In the United Kingdom, there are several secretaries to the Treasury, who are Treasury ministers nominally acting as secretaries to HM Treasury. The origins of the office are unclear, although it probably originated during Lord Burghley's tenure as Lord Treasurer in the 16th century. The number of secretaries was expanded to two by 1714 at the latest. The Treasury ministers together discharge all the former functions of the Lord Treasurer, which are nowadays nominally vested in the Lords Commissioners of the Treasury.

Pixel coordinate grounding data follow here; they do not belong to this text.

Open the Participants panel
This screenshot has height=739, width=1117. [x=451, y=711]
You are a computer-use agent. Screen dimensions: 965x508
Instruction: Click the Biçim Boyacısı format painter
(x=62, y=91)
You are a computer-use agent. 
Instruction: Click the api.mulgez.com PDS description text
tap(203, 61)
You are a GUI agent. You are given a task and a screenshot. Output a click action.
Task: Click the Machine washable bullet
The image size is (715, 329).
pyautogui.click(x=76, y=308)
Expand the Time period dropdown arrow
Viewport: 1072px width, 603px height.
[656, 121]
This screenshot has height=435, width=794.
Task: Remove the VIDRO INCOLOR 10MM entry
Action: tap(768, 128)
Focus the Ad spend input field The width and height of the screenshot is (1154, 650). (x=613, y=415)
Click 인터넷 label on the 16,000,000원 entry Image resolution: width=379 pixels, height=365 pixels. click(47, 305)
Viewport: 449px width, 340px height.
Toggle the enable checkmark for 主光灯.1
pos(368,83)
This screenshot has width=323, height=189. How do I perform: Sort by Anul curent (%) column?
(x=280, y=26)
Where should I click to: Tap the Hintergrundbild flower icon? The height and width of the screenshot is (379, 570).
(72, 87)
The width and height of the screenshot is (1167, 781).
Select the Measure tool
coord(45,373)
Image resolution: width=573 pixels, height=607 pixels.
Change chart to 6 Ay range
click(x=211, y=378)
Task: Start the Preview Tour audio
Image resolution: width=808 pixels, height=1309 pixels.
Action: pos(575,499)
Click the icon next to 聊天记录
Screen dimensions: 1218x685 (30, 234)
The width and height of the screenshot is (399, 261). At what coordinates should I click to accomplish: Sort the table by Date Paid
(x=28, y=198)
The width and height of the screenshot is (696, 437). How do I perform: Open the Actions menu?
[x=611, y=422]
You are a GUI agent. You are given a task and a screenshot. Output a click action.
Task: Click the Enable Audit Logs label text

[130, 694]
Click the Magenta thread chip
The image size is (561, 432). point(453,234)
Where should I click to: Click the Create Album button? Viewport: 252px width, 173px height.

Of the commissioners, only the Second Lord of the Treasury, who is also the chancellor of the Exchequer, is a Treasury minister (the others are the prime minister and the government whips).

The chancellor is the senior Treasury minister, followed by the chief secretary, who also attends Cabinet and has particular responsibilities for public expenditure. In order of seniority, the junior Treasury ministers are: the financial secretary, the economic secretary, the exchequer secretary, and the commercial secretary (currently not in use).

One of the present-day secretaries, the parliamentary secretary to the Treasury, formerly known as the Patronage Secretary, is not a Treasury minister but the government whip in the House of Commons. The office can be seen as a sinecure, allowing the chief whip to draw a government salary, attend Cabinet, and use a Downing Street residence.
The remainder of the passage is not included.